直江兼続「ただその事を家康は実体験として知っている。もしかすると敢えてその動きに出るかもしれぬ。しかしそれはお前を誘き出すための罠である。故に動いてはならぬ。」
石田三成「もしそなたが前田利長であったら如何致す?」
直江兼続「戦う場合か?」
石田三成「御意。」
直江兼続「戦うのであれば……やはり国境になるであろう。」
石田三成「手取川でありますか?」
直江兼続「左様。かつて彼の地で信長軍を撃退した経験を持っておる。」
石田三成「太閤殿下が早々に離脱したあのいくさでありますか。」
手取川の戦い
七尾城救援に向かった織田信長軍と上杉謙信が激突。柴田勝家率いる織田軍が手取川を渡った所で七尾城落城を知った柴田勝家は即座に撤退を指示するも上杉軍の追撃に遭い、手取川の増水も手伝い多数の戦死傷者を出したいくさ。

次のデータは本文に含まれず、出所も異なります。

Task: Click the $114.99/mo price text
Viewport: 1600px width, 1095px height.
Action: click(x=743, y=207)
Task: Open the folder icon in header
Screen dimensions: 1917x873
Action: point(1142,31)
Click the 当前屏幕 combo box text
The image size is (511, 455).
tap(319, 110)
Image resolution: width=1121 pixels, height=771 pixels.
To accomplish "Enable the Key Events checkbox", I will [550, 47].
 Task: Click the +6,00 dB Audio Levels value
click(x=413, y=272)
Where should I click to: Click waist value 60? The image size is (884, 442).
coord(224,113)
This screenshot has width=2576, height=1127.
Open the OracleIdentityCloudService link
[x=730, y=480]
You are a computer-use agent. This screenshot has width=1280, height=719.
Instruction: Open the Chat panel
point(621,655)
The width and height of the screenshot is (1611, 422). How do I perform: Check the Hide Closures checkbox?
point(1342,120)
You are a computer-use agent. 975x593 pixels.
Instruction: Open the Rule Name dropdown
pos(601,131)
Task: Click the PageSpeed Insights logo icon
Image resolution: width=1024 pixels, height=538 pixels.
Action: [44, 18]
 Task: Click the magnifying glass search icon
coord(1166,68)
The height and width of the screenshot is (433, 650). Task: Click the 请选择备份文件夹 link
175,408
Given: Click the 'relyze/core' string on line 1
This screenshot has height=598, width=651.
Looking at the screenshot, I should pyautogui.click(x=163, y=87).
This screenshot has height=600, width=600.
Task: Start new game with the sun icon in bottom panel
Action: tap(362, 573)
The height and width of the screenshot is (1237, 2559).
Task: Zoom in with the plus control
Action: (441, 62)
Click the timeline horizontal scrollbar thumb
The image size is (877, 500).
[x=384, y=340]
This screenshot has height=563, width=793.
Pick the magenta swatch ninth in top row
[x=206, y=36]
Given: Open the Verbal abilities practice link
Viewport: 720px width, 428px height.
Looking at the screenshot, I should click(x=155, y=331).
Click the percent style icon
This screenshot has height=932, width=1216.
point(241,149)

直江兼続「緒戦で家康を叩く事が出来、従軍した部隊に不穏な空気が流れ出したら考えても良いのかもしれない。」
石田三成「もし負けるようであったのなら?」
直江兼続「見捨ててしまえば良い。勝てぬ奴と手を結んでも仕方が無い。それにそなたの方が条件の悪い。集中砲火を浴びせられる場所に居るのであるから。尤も例えそこで家康を叩く事が出来たとしても動くのはまだ早い。家康の目的は前田や上杉を倒す事では無く、徳川が豊臣の上に立つ事である。そのためにはそなたが動いてくれなければ家康は困る。故に1つのいくさの結果に惑わされてはならぬ。家康は必ずやそなたに憎しみを覚えている者共も北陸に連れていく事になるのであるのだから。」
石田三成「しかし辛いですね。」
直江兼続「秀頼様を害する人物に振り回されてしまっている事か?」
石田三成「本来であれば、自分の手で家康を討ち果たしてやりたいのでありますが……。」
直江兼続「それは仕方が無い。そうしなければならない事情が亡き太閤殿下にはあったのであるのだから。」